FIG. 1 shows how the lower coarse particle mixture layer and the upper fine particle mixture layer have a flat interface, and FIG. 2 shows the upper fine particle mixture layer. protrudes into the tenon part of the sliding plate, so that the discharge openings to be provided later through the sliding plate in the area of the tenon are all in the refractory material of the finer particle mixture. FIG. 2 is a diagram illustrating the method. 1...Fine particle mixture layer, 2...
- Coarse particle mixture layer, 3... mold, 4...
... elastic layer or plate, 5 ... steel plate,
6...Surface, 8...Boundary surface, 9
... lower end surface, 11 ... discharge opening, 12
...Supporting surface, 13...Sliding surface.

Claims (1)

[Scope of Claims] 1. A sliding plate for a sliding closure device having a sliding surface, a discharge opening, a support surface, and a tenon-like protrusion surrounding the discharge opening at the support surface; In the method of manufacturing by compressing and firing a mixture of sintered particulate refractory material, in the mold 3 at least the areas where there is a risk of cracking in the region of the grooves 6 and the supporting surface 12, a refractory material is applied. A coarse particle mixture 2 of the material is provided and a fine particle mixture 1 is provided in the remaining range, the coarse particle mixture 2 having a particle size of 21 to 29% by weight for a particle size range of 1 to 2 mm. 18 to 24% by weight for the range 0.5 to 1 degree, 18 to 24% by weight for the particle size range 0.09 to 0.5 mm, particle size range 0
．． The finer particle mixture 1 has 30 to 36% by weight of sintered material for the particle size range 1 to 2 mm and 16 to 22% by weight for the particle size range 0.09 mm and below.
16 to 22% by weight for 5 to 1 mm, 20 to 27 for particle size range 0.09 to 0.5 mm
% by weight, 35 to 39% by weight of sintered material for the particle size range below 0.09 mm and a particle size component below 0.5 mm that is at least 5% by weight more than the coarser particle mixture 2. and that a layer or plate 4 of a resilient material, such as rubber or a soft synthetic material, is inserted into the mold 3 at a surface corresponding to the terminal surface 9 of the groove 6. A method of manufacturing a sliding plate for a sliding closure device at an outlet opening of a metallurgical vessel containing molten metal, characterized in that 2 The finer particle mixture 1 is replaced by the coarser particle mixture 2.
2. A method according to claim 1, characterized in that the sintered material has a particle size fraction of less than 0.5 orders of magnitude greater by 8 to 13% by weight, preferably 110% by weight. 3. A method according to claim 1 or 2, characterized in that the mixture consists of particulate sintered magnesia and a binder. 4. The mixture contains particulate high alumina sintered materials such as mulite and/or corundum, optionally up to 2% by weight of refractory fine particulate clay or burnt alumina, and a binder. A method according to claim 1 or 2, characterized in that the method comprises: 5. In the mold 3, at least in the outer region of the tenon 6 and in the region of the supporting surface 12 following this, a coarse particle mixture 2 is provided, with an overlying approximately flat boundary surface 8.

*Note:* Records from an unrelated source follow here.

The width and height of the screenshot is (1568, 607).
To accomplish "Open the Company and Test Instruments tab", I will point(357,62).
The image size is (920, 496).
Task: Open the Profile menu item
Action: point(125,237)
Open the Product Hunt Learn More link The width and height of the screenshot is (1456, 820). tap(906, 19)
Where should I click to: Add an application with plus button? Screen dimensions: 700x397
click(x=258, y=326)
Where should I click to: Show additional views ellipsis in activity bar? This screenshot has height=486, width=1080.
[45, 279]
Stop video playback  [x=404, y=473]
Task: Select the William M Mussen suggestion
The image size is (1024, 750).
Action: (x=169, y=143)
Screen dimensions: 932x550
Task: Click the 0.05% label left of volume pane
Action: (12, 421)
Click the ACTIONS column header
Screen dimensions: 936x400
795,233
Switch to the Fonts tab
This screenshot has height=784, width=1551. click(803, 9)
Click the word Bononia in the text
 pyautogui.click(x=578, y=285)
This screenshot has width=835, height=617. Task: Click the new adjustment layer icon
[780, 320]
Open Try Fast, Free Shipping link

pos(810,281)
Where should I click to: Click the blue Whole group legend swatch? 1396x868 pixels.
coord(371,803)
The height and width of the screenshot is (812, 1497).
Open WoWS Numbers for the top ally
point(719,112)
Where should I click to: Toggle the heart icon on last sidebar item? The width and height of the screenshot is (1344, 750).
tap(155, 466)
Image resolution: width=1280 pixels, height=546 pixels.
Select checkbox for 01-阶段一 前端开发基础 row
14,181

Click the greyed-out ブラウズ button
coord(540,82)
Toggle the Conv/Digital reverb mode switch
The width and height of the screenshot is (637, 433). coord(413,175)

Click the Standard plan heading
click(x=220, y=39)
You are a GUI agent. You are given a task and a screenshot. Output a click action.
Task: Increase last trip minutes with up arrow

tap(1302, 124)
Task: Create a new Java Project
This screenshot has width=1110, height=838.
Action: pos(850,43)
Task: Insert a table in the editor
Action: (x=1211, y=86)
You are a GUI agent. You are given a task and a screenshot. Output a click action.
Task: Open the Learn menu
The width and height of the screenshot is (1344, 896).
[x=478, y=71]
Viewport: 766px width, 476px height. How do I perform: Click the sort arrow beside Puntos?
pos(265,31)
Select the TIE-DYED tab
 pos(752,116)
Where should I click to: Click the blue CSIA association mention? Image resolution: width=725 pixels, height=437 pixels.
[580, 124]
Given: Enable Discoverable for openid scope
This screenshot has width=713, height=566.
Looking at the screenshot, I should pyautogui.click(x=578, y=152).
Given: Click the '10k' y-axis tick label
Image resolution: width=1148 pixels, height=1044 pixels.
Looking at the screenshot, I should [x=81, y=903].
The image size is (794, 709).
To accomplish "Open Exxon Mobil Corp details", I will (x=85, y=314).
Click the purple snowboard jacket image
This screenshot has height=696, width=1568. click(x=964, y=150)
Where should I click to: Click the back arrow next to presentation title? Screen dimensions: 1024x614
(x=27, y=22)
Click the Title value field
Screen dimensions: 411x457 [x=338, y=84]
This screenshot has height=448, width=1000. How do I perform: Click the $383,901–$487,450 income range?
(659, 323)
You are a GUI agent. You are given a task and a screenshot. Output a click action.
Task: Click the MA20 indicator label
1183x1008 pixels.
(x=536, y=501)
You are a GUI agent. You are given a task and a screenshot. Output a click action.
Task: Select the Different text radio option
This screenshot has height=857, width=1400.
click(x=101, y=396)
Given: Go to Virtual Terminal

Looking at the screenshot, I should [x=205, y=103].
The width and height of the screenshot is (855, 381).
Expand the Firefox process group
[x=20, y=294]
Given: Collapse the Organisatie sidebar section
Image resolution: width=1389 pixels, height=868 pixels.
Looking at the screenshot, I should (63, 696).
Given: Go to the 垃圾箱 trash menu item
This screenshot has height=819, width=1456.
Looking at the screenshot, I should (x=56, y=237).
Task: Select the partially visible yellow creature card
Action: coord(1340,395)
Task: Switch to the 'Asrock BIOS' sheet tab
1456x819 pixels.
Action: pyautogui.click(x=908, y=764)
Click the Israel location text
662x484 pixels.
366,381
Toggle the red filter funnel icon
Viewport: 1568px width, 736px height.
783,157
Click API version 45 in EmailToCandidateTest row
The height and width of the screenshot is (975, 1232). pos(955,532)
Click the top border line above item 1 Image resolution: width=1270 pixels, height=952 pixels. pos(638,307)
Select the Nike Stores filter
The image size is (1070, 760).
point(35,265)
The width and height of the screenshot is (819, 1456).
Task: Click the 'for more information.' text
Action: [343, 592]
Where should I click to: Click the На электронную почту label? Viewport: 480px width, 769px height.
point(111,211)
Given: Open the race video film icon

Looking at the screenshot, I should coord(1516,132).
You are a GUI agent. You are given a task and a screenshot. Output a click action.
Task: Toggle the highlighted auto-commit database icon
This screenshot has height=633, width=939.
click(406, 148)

2. A method as claimed in claim 1, characterized in that at least in the area of the sliding surface 13 a finer particle mixture 1 is provided. 6 In the mold 3, in the area of the sliding surface 13 and subsequently, without spatial interruption, in the central part of the tenon-shaped projection 6 provided for forming the discharge opening 11, the finer particles are applied. 2. A method according to claim 1, characterized in that a mixture 1 is provided. 7. Method according to claim 1, characterized in that in the mold 3 a steel plate 5 is inserted onto the layer or plate 4 of resilient material.